I’ve always been confused with the combinatorial aspect of proving the properties of the Riemann curvature tensor. I want to record my proof of the fact that $R(X,Y,Z,W)=R(Z,W,X,Y)$. This is different from the standard proof given in books. I have been unable to prove this theorem in the past, and hence am happy to write down my proof finally.

Define the function $f(R(X,Y,Z,W))=R(X,Y,Z,W)-R(Z,W,X,Y)$. We want to prove that this function is $0$.

By simple usage of the facts that $R(X,Y,Z,W)+R(Y,Z,X,W)+(R(Z,X,Y,W)=0$ and that switching the first two or last two vector fields gives us a negative sign, we can see that $R(X,Y,Z,W)-R(Z,W,X,Y)=R(X,W,Y,Z)-R(Y,Z,X,W)$.

Hence, $f(R((X,Y,Z,W))=f(R(X,W,Y,Z))$
Now note that $R(X,Y,Z,W)=R(Y,X,W,Z)$. This is obtained by switching the first two and last two indices. However, $R(Y,X,W,Z)-R(W,Z,Y,X)=R(Y,Z,X,W)-R(X,W,Y,Z)=-f(R(X,W,Y,Z)$.

As $f(R(X,Y,Z,W))=$ both positive and negative $f(R(X,W,Y,Z))$, we can conclude that it is $0$.

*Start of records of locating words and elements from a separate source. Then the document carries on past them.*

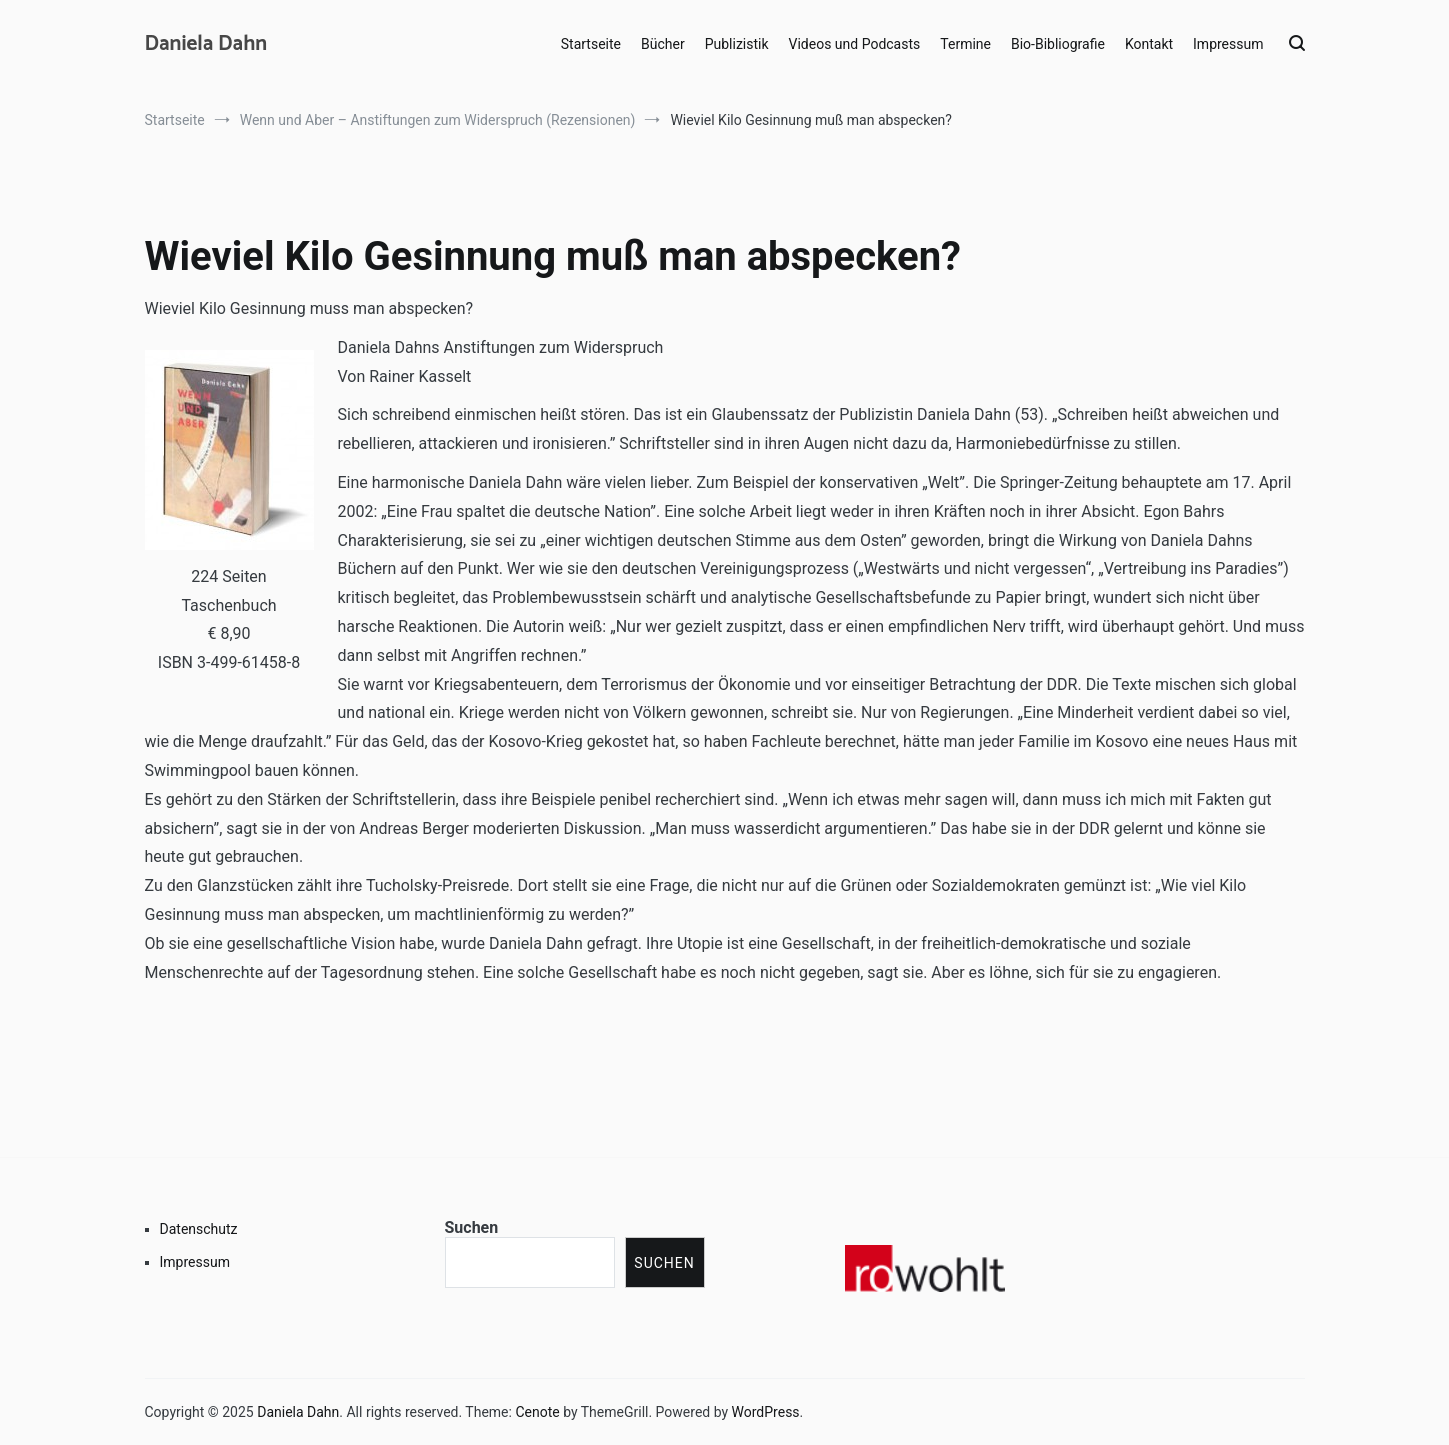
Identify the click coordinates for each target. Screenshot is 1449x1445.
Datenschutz (199, 1229)
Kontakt (1149, 44)
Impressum (1228, 44)
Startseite (591, 44)
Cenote (537, 1412)
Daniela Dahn (206, 44)
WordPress (766, 1412)
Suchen (472, 1227)
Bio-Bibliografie (1058, 44)
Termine (965, 44)
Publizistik (737, 44)
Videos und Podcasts (855, 44)
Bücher (663, 44)
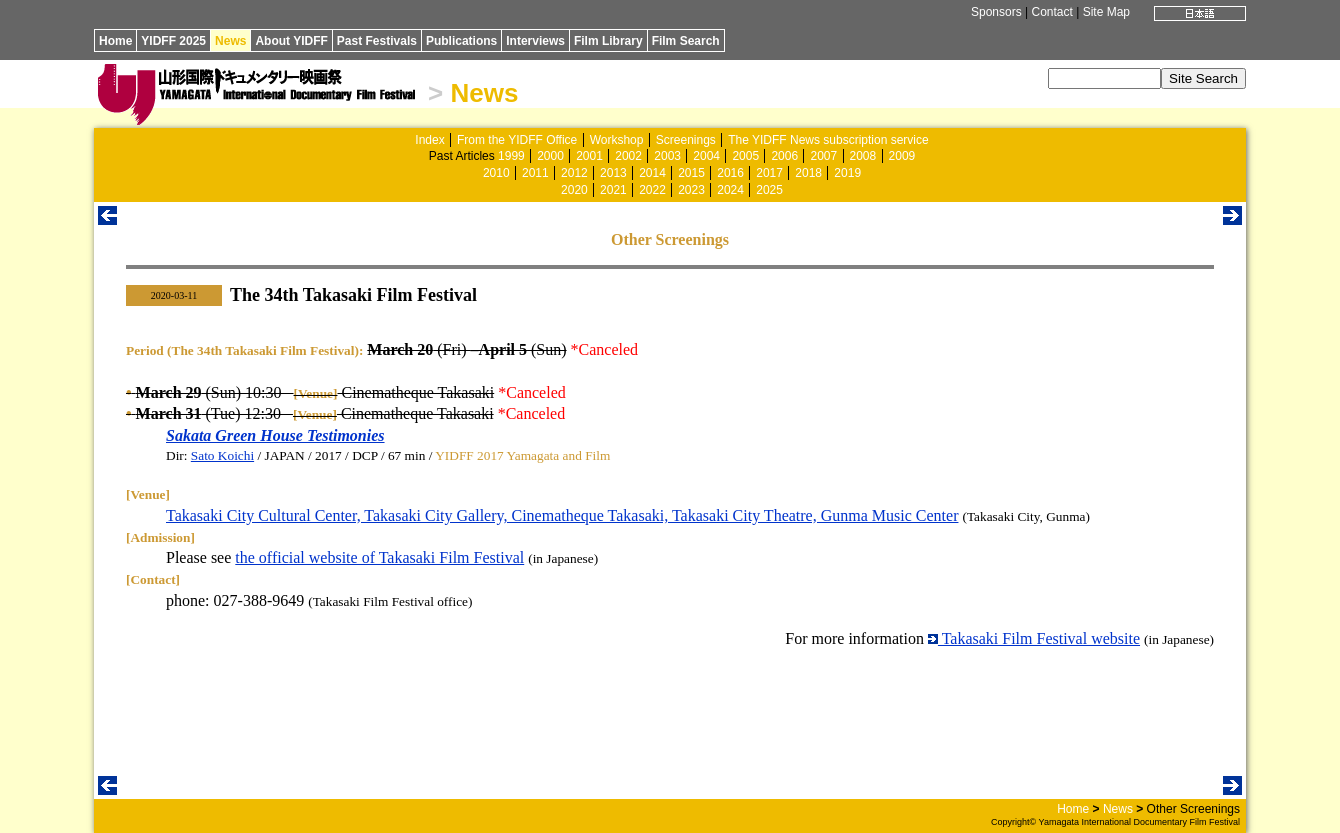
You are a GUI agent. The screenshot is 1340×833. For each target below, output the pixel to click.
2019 (847, 173)
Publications (461, 41)
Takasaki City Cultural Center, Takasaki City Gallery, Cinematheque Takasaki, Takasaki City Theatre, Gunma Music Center (562, 515)
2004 (706, 156)
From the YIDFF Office (517, 140)
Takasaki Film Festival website (1034, 638)
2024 (730, 190)
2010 (496, 173)
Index (429, 140)
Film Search (686, 41)
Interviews (535, 41)
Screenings (686, 140)
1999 (511, 156)
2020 (574, 190)
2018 (808, 173)
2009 (902, 156)
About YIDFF (291, 41)
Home (115, 41)
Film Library (608, 41)
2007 (823, 156)
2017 (769, 173)
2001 (589, 156)
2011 (535, 173)
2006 (784, 156)
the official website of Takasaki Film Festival (379, 557)
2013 (613, 173)
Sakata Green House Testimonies (275, 435)
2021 (613, 190)
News (230, 41)
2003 (667, 156)
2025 (769, 190)
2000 (550, 156)
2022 (652, 190)
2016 (730, 173)
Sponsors (996, 12)
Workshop (617, 140)
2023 (691, 190)
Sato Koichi (222, 455)
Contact (1051, 12)
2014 (652, 173)
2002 (628, 156)
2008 (863, 156)
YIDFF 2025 (173, 41)
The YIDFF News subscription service (828, 140)
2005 (745, 156)
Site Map (1106, 12)
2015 (691, 173)
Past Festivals (377, 41)
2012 (574, 173)
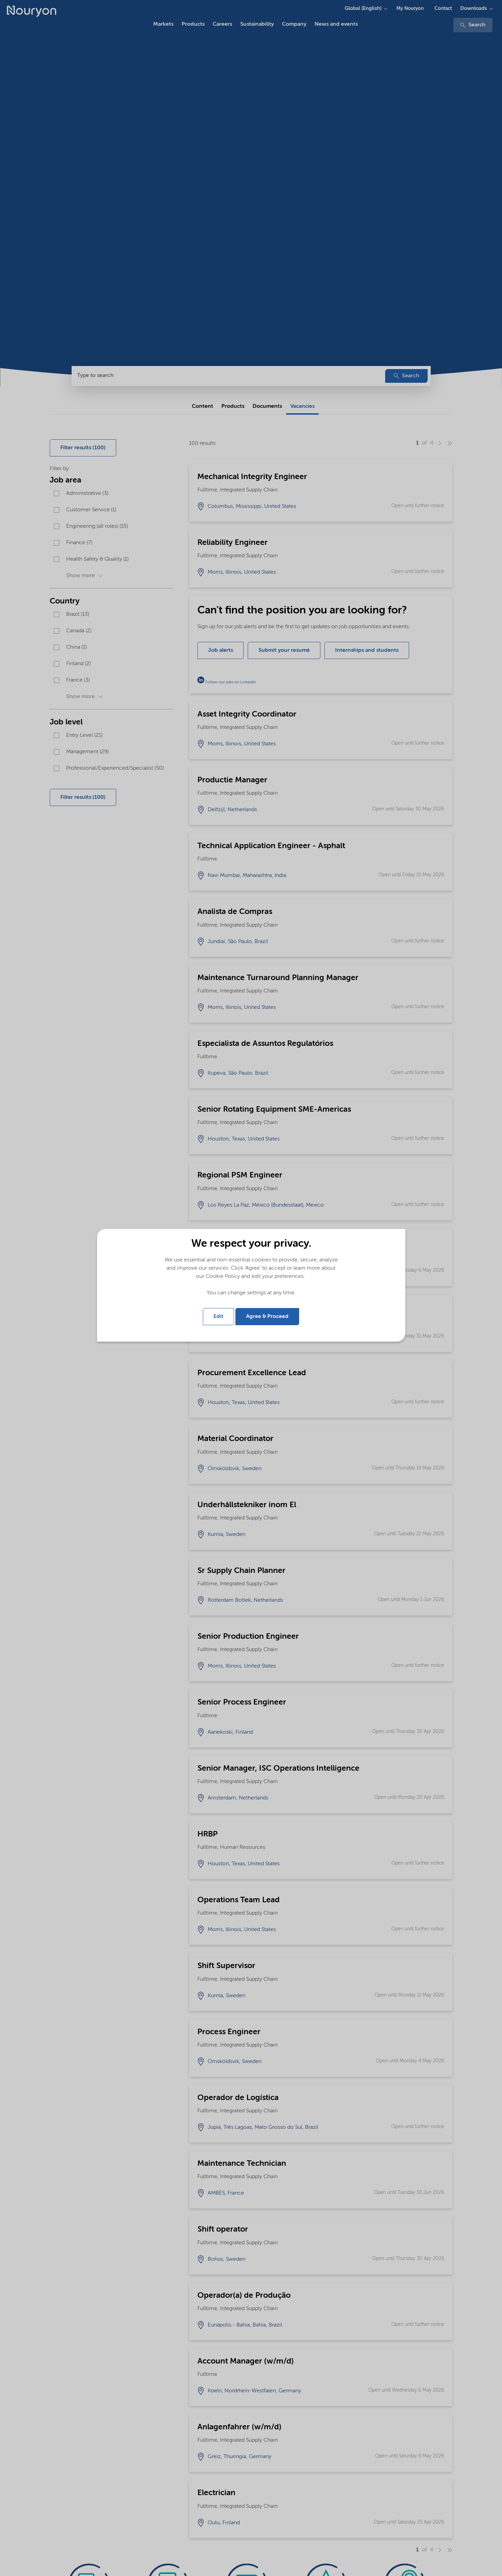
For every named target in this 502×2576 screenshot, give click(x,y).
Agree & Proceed (267, 1316)
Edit (218, 1316)
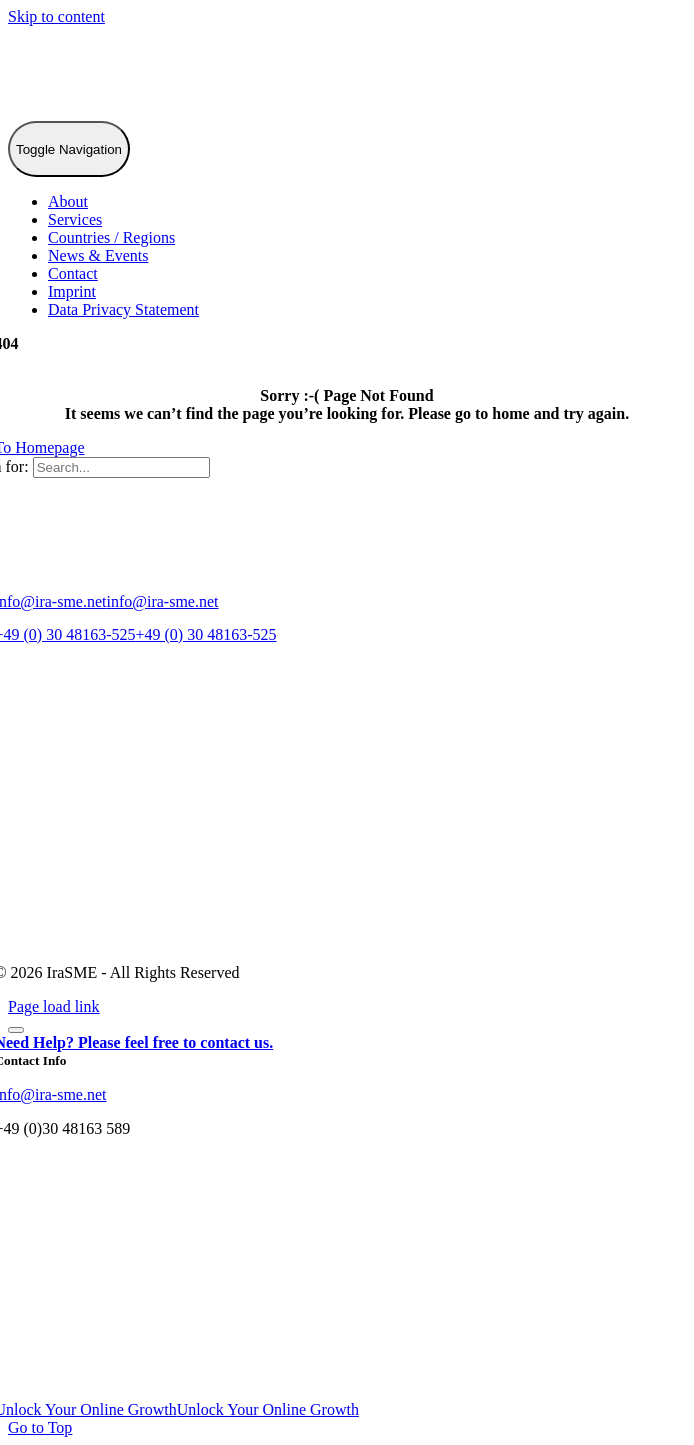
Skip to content (56, 16)
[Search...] (121, 467)
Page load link (54, 1006)
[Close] (16, 1030)
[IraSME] (158, 111)
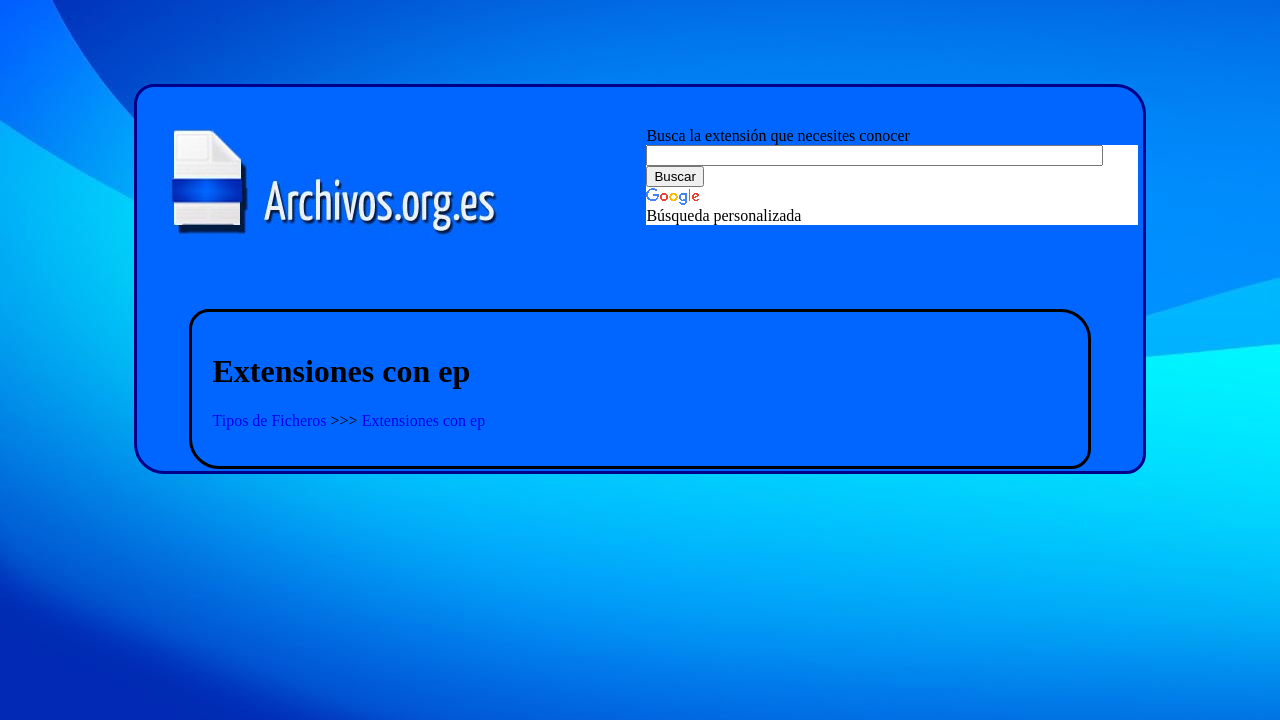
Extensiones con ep (424, 420)
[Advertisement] (640, 285)
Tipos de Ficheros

Hence, $R(X,Y,Z,W)=R(Z,W,X,Y)$.

It is not easy to prove this theorem because just manipulating the indices mindlessly (or even with some gameplan) can lead you down a rabbithole without ever reaching a conclusion. Meta-observations, like the above, are necessary to prove this assertion.